Top of PROVIDED RECORDS
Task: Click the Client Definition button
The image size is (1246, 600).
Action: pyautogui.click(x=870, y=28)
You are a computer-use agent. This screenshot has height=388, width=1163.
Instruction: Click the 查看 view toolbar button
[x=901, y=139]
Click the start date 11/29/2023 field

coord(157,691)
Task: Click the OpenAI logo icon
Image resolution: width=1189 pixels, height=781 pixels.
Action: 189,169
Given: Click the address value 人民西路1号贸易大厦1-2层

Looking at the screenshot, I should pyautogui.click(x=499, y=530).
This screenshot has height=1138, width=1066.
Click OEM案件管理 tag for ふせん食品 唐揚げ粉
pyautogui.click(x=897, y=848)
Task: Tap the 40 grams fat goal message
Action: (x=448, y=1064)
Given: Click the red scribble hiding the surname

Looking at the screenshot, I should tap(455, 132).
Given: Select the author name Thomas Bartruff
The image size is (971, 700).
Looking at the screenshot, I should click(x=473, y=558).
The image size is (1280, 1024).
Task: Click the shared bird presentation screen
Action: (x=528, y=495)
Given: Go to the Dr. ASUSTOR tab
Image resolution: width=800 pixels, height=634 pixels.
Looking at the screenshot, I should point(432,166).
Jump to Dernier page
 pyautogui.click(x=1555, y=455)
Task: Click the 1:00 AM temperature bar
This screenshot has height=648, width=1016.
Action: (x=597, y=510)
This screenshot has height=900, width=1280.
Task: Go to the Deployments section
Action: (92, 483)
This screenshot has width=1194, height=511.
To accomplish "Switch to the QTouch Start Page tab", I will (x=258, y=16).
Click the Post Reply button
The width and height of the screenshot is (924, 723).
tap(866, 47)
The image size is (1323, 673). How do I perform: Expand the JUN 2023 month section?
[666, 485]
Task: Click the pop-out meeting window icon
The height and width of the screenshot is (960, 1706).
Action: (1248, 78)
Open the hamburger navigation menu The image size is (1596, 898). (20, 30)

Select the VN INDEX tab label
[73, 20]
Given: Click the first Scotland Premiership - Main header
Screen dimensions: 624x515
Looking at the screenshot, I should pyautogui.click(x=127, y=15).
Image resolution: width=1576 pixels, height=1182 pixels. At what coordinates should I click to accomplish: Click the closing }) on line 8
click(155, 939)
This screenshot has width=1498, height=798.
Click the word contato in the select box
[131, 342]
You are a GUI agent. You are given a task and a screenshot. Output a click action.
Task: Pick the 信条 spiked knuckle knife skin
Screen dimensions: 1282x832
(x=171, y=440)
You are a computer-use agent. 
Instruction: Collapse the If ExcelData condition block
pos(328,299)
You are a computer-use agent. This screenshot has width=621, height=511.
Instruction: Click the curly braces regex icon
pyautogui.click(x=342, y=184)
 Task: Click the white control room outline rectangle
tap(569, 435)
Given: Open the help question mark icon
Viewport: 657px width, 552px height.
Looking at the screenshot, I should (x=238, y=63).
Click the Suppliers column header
Bottom of PROVIDED RECORDS
EXERCISE: Copy out every line from the data above that has "header" in it.

SOLVED EXERCISE:
Given: Click the first Scotland Premiership - Main header
Click the Suppliers column header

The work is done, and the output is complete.